Better late than never though.


  1. The ones who really NEED to be outed are those who are not only secretly gay (which can be understandable in certain circumstances) but present a public face of rampant heterosexuality and, worst of all, homophobia. I'm not just speaking, obviously, of politicians and clergy but Joe Bloggs too. I should know. I used to be one of them - and I hang my head in shame at my early adult past. Oh, those blatant lies! (Through luck, I was never 'outed' but did it myself in my late 20s). But I've nothing but admiration for those who have the balls to come out when still teenagers. More power to them.

  2. Personally I only found outing myself to people who already knew me difficult: the pre-existing friends and my family were challenging.

    I stopped caring and am just out -- and since then I don't hide the fact that I am gay, I just am gay. Whether it comes out directly or indirectly--say whether I talk about what I've done over the weekend, or somebody suspects it--I don't actually care, and if it matters to them, then it's their problem. They can choose to stay away from me.

    As for being forced out -- generally I am opposed to it, but I can think of at least one person in my online world who should just come out and get it out of the way. Right now his internalized homophobia annoys the hell out of me.

  3. I have outed only one person in my life -- a closeted older gentleman friend of mine who went to a big church on a hill and put "One Man One Woman" signs in his front yard -- all the while telling me he liked me, not my sin. All the while he stayed in the closet....secretely telling me his naughty boy thoughts. After years and years of me trying to be kind and welcoming to him, I outed him to his pastor and friends. He still is in the closet (except to those people). He still goes to the church. He is one sad man.

  4. I was SO scared to come out, so after telling 2 friends and my parents, I asked them to tell everyone and then let me know who they told.

    Worked like a charm!

  5. Being outed was the best thing that ever happened to me. It might not have felt like it at the time!

    I was very closeted and very unhappy but I couldnt come out.
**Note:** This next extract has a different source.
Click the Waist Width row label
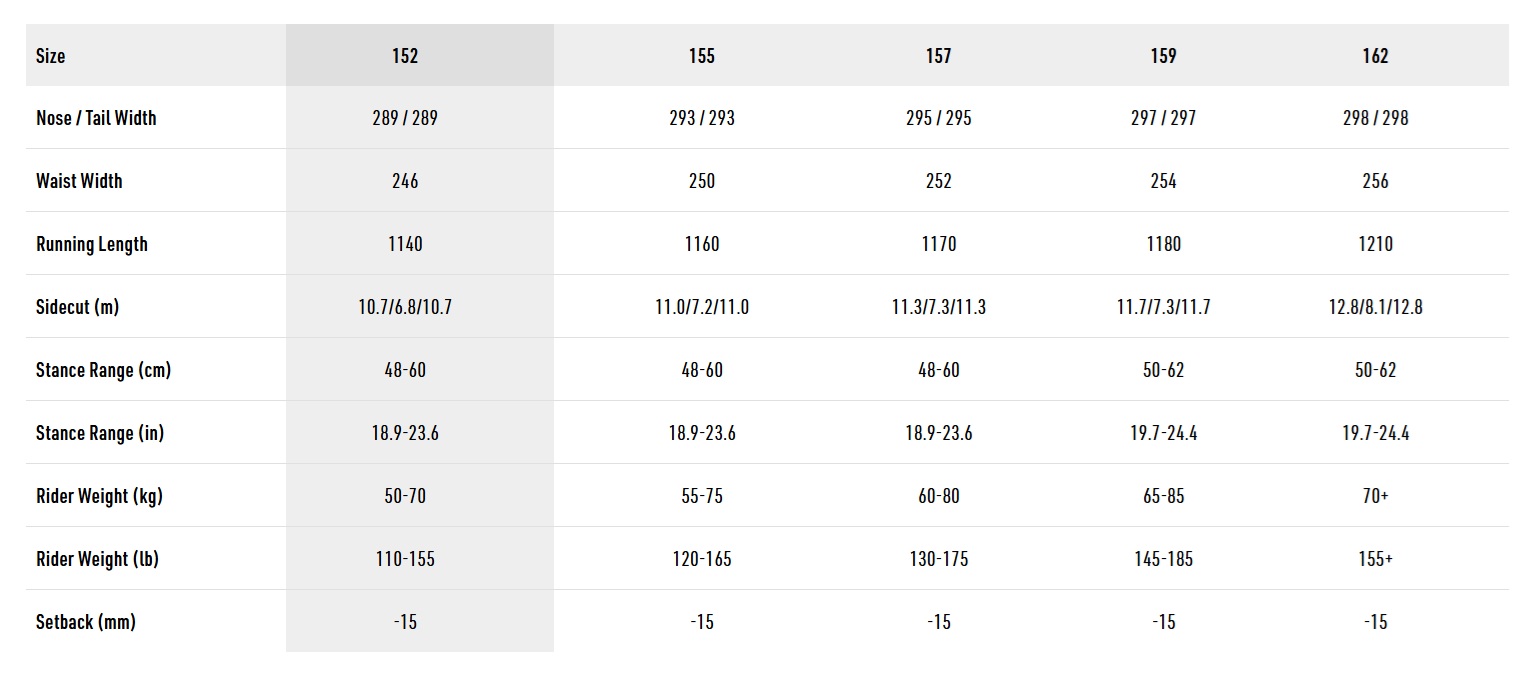This screenshot has height=674, width=1534. pos(79,181)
I didnt have the guts.

    On my 25th birthday, my ex accidently let it slip to a friend and within hours, everyone knew.

    I had to deal with it and it worked out great.

  6. I'm with Adam on this one - I just get on with things, my sexuality is irrelevant.

    That said, I recently had to "out myself" to the new guy at work after he questioned whether I had any romantic inclinations towards a female friend I mentioned in conversation!

  7. Where I agree that sexuality is irrelevant - it's not always that easy to live life in that way.

    If it were, I wouldnt still be 'in' at work and my friend would not be 'in' everywhere.